I had to rip back to the ribbing because I didn't like how my cables had started with the new stitches, so I'm just sticking all the extra stitches into the middle of the cable and letting it widen itself out naturally.  It's not as though someone is really going to come along and say, "Hey, that isn't exactly what it looked like the in the movie!"  I've already tried googling them, and there is no photo evidence of Emma Watson wearing them.  I'm safe.  And far too stubborn to give them up as a bad job.

Now, I've always been an English knitter.  I attribute my inability to pick up knitting when I tried to learn as a child to the fact that the book I was using only featured Continental.  When I relearned from memory of the basic technique (stab through loop from front to back, yarn goes around needle), I unknowingly did so in classic English style.  Hey, this is easy!  Why did I have so much trouble as a wee lass?  I scoffed at Elizabeth Zimmerman's advice that Continental knitting was the way to go.  When had I ever given credence to her opinions?  The woman was clearly nuts.  Why should I knit more loosely, either?

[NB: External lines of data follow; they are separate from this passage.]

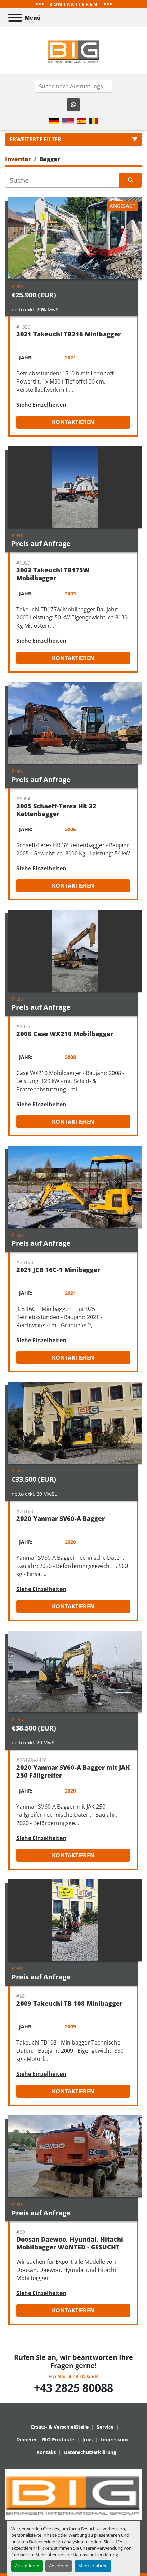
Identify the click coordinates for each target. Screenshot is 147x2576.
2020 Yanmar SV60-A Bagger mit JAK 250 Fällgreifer (73, 1771)
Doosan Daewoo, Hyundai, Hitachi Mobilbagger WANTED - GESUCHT (69, 2243)
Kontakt (46, 2452)
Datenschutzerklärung (95, 2554)
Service (105, 2427)
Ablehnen (58, 2566)
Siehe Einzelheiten (41, 404)
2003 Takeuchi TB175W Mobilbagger (53, 574)
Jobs (87, 2439)
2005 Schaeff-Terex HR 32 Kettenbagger (56, 810)
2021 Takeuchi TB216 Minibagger (68, 334)
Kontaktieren (73, 422)
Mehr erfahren (93, 2566)
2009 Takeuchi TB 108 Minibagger (69, 2003)
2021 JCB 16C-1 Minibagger (58, 1269)
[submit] (130, 180)
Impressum (114, 2439)
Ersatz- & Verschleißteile (60, 2427)
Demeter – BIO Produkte (45, 2439)
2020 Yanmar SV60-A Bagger (60, 1518)
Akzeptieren (27, 2566)
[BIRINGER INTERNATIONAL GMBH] (73, 2493)
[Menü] (15, 18)
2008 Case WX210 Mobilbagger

The fact is that now my hands are sending out angry pain signals that the woman may have been right.  So I'm practicing my picking.  The good news is that I'm much better at it now than I was as a child, and I'm developing a rhythm and picking up speed.  The bad news is that I still hate it with a passion.  "Just let me knit the way I'm used to!" my fingers cry.  "Stop trying to make us learn new things!"

Sorry, girls, but I've stubbornly latched onto an idea now, and I won't give up until I'm distracted by a new one.